Além disso, muitos pais, em países como a Inglaterra, França e Alemanha, preocupados com o “estigma das solteironas”, causado pelo maior número de mulheres em relação aos homens, durante todo o século XIX, considerando as guerras, a migração para as colônias e o alto custo do matrimônio, entre outros aspectos - o que, muitas vezes, foi o motivo que levou à profissão de governantas -, tomavam providências para que suas filhas aprendessem a ler e a escrever e tivessem uma boa educação, a fim de que, depois, não casando, pudessem atuar como preceptoras, “[...] cuja presença tornou-se cada vez mais comum nos lares”, conforme atesta Quintaneiro (1996, p. 156):

Na verdade, trata-se de um expediente há muito utilizado pela aristocracia rural inglesa que, longe de desaparecer sob o peso das transformações decorrentes do desenvolvimento industrial, fora ganhando prestígio aos olhos da burguesia, que o adotou como marca de distinção, de modo que a prática manteve-se durante muito tempo. Em 1851 contavam-se na Inglaterra mais de 21.000 mulheres dedicadas às atividades de professora e governanta, a maior parte das quais era solteira. [...] Eis aí a fonte inesgotável de governantas e professoras que a solteirona - a deficiente - virá alimentar a troco de salários quase miseráveis, já que um dos únicos empregos socialmente acetáveis, sem conhecimento especializado ou experiência, era ensinar. Elas viriam a formar outras moças a partir de seu próprio limitado espectro de conhecimentos. Pode-se imaginar o quanto muitas delas, representantes em carne e osso do estado mais execrado pelas jovens aspirantes ao casamento, seriam motivo de pilhéria ou de comiseração por parte da literatura da época ou mesmo de suas pupilas (QUINTANEIRO, 1996, p. 156 e 158).

Para aquelas que se encontravam nessa situação, cruzar o Atlântico, não representava um perigo, mas, talvez, uma possibilidade de libertação e ascensão. O viajante Carl Schelichthorst, citado por Leite (1984, p. 115-116), falando acerca das “mulheres públicas”, repara que no Brasil testemunhou “exemplos surpreendentes”, em que essas mulheres escondiam sua “vergonha sob o luxo e elegância”. Nessa mesma perspectiva, acrescenta que, para as estrangeiras, moças de boa família e bem educadas, então, não era de admirar que se sentissem “atraídas por esse país, onde conseguem um grau de fama e riqueza, que na Europa jamais atingiriam pelo mesmo caminho”.

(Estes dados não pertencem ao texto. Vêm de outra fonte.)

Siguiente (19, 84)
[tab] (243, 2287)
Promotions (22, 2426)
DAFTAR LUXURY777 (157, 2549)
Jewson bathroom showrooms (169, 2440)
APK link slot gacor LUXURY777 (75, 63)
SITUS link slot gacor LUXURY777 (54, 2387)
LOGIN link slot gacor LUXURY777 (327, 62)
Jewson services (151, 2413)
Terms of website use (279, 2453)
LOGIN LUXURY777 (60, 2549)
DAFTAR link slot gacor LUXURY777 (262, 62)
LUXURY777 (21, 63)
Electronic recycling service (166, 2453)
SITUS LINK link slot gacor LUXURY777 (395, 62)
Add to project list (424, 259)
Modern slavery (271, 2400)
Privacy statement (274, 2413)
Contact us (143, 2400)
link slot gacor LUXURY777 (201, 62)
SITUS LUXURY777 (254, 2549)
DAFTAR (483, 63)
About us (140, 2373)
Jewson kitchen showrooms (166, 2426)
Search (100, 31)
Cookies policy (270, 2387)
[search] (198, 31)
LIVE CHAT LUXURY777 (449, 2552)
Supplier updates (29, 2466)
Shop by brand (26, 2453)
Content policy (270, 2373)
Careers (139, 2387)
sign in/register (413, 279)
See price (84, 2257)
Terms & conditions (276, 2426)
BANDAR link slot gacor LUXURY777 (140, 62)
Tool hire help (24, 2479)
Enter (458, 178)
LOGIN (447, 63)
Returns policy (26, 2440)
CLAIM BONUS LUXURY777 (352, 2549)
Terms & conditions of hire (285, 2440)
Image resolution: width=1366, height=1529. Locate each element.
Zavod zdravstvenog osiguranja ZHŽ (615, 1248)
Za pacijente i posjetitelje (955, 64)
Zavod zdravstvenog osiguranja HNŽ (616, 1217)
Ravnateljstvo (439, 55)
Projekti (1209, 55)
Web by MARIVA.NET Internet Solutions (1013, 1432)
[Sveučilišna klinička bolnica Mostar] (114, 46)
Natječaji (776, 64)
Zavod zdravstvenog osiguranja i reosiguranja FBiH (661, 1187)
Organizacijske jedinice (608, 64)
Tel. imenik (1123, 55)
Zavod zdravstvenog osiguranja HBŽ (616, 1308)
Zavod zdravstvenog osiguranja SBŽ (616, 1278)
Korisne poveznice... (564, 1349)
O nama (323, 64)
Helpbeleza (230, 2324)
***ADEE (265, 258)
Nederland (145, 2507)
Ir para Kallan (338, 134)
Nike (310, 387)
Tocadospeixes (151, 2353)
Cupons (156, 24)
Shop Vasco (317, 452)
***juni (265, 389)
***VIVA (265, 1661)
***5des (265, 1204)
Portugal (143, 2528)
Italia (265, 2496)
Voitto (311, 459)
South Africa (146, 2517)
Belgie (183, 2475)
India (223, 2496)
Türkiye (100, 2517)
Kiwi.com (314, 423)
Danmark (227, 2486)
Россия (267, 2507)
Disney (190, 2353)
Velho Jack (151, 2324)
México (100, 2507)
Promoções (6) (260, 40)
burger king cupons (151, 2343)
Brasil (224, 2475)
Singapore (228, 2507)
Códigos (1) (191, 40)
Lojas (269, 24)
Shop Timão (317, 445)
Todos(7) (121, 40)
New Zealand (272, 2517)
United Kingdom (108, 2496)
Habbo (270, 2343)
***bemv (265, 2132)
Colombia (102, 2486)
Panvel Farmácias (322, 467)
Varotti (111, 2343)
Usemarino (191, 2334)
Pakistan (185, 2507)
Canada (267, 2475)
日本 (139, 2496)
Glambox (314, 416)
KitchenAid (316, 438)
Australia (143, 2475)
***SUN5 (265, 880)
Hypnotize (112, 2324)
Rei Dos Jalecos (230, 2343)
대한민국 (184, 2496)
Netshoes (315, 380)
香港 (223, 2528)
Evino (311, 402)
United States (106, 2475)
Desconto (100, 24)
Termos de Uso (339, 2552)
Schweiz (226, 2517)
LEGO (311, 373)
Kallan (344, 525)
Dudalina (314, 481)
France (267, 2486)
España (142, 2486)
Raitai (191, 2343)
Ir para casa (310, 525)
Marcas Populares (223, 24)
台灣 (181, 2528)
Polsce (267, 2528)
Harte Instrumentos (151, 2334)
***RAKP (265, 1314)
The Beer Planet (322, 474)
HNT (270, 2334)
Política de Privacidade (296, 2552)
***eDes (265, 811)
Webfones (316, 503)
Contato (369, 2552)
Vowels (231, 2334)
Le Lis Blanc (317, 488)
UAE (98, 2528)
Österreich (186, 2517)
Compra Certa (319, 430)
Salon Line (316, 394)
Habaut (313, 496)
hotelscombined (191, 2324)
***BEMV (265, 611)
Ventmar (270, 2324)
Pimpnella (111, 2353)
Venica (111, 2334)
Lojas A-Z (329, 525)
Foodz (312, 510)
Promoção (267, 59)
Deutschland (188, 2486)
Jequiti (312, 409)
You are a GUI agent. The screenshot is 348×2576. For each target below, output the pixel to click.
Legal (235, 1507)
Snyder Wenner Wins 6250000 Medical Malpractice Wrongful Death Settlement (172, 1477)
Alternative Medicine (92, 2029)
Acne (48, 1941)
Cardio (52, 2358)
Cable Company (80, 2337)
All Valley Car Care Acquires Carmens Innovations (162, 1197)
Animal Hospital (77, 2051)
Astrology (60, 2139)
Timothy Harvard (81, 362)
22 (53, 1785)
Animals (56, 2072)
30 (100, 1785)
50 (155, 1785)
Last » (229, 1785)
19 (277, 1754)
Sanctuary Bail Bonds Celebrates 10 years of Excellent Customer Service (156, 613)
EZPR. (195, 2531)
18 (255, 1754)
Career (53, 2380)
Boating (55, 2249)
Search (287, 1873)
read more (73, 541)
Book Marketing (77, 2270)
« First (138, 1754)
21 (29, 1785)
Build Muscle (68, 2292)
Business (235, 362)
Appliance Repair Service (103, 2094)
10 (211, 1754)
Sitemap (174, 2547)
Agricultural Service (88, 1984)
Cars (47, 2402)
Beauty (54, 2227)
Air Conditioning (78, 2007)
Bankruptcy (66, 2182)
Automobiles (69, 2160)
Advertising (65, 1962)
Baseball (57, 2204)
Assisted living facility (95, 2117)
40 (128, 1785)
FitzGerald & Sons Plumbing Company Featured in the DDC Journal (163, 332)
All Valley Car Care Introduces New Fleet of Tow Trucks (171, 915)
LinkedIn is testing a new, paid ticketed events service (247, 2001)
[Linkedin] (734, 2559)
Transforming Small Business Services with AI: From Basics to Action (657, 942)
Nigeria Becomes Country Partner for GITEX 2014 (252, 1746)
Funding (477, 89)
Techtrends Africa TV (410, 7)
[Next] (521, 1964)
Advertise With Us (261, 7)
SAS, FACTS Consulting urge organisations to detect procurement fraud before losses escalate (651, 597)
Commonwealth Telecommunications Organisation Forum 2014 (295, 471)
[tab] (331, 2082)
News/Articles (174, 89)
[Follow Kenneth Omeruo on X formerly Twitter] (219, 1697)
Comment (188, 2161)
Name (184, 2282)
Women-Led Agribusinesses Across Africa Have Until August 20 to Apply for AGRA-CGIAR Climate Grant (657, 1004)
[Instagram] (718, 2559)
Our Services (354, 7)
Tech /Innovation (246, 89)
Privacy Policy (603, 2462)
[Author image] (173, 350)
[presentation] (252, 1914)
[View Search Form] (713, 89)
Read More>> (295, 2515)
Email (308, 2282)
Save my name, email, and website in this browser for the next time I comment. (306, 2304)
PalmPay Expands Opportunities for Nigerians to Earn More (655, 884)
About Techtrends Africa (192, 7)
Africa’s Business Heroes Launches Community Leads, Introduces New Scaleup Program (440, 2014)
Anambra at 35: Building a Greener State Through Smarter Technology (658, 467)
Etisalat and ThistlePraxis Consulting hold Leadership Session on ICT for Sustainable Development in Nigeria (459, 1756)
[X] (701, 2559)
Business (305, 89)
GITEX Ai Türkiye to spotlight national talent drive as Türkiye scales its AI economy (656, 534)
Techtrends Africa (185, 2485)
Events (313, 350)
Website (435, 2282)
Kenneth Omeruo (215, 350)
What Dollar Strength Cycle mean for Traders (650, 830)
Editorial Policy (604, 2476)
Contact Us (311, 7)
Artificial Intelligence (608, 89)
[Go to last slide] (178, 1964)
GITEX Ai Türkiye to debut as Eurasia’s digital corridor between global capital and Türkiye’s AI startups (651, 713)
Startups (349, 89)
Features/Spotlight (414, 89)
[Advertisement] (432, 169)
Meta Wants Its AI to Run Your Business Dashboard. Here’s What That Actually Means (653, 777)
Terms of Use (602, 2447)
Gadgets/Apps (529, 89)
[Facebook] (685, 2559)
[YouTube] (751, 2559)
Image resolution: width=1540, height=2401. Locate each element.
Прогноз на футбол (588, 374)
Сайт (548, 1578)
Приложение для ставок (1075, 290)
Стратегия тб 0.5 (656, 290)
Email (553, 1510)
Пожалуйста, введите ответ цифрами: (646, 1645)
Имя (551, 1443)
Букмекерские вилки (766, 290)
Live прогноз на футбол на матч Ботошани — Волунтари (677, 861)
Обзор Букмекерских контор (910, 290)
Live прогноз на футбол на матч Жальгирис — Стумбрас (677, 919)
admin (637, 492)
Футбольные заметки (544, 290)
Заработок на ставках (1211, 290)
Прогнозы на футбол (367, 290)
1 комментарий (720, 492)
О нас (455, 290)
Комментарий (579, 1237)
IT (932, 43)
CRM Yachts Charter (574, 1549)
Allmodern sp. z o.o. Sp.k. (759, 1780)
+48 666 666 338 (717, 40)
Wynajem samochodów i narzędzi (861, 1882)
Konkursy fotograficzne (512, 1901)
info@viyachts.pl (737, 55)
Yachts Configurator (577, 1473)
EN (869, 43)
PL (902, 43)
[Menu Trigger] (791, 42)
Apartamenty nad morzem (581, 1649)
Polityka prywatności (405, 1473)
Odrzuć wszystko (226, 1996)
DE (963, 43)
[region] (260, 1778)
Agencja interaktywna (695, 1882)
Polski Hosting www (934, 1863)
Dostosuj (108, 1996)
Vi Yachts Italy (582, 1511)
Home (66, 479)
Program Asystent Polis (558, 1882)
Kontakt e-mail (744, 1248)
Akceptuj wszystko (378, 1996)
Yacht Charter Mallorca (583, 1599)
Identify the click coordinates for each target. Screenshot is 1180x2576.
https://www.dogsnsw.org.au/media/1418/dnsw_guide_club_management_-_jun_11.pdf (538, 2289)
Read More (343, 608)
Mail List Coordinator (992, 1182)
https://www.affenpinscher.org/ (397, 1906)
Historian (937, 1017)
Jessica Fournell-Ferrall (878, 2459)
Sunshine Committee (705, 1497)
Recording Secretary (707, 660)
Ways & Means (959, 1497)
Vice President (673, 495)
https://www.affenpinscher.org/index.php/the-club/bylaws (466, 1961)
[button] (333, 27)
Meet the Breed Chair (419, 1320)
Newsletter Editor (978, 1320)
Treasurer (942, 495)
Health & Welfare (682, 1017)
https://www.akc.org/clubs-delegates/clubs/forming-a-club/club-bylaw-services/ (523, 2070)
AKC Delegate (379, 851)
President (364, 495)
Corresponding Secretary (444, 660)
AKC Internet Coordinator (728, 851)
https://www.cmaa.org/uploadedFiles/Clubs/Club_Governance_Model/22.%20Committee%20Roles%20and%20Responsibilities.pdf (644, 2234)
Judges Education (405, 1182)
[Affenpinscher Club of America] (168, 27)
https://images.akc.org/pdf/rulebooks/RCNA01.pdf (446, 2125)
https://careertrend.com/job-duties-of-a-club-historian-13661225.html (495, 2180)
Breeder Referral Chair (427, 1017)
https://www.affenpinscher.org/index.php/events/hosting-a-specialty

No Brasil, alemãs, francesas, inglesas e também mulheres de outras nacionalidades europeias, cada uma com suas características percebidas como um “rótulo” e gozando das vantagens advindas dessas mesmas ideias preconcebidas sobre a preceptora estrangeira, encontravam no país um mercado promissor e em ascensão para seus serviços, como demonstram os anúncios diários de procura por essa colocação nos jornais da Corte.

Uma vez encontrado o emprego esperado - como se presume tenha sido o que ocorreu após o anúncio do dia 24 de junho de 1880 do Jornal do Commercio, no qual um pai de família faz publicar: “A senhora alemã de meia idade, que anunciou por este jornal querer ir para uma fazenda, mandando deixar carta a C. B., queira dirigir-se à rua Primeiro de Março n. 47, 1º andar” (ANNUNCIOS, 1880, p. 6) -, normalmente, chegava-se a casa onde a atividade de preceptoria seria exercida, na Corte ou em uma Fazenda do interior da Província.

O casarão de cinco portas no primeiro pavimento, sendo a maior, situada no meio, para a entrada das carruagens, e seis janelas no andar acima, guardadas por um pequeno balcão; ou o sobrado de mesmas proporções, cuja diferença era o comércio ou a oficina no andar térreo que legavam para moradia a sobra do andar superior, daí o nome “sobrado” (FREYRE, 2003; COSTA, 2015), são exemplos das casas em que as mulheres estrangeiras ingressavam como preceptoras ou governantas, a partir de sua escolha, seja por um emprego que as sustentasse, seja por uma vida longe do lugar de onde provinham.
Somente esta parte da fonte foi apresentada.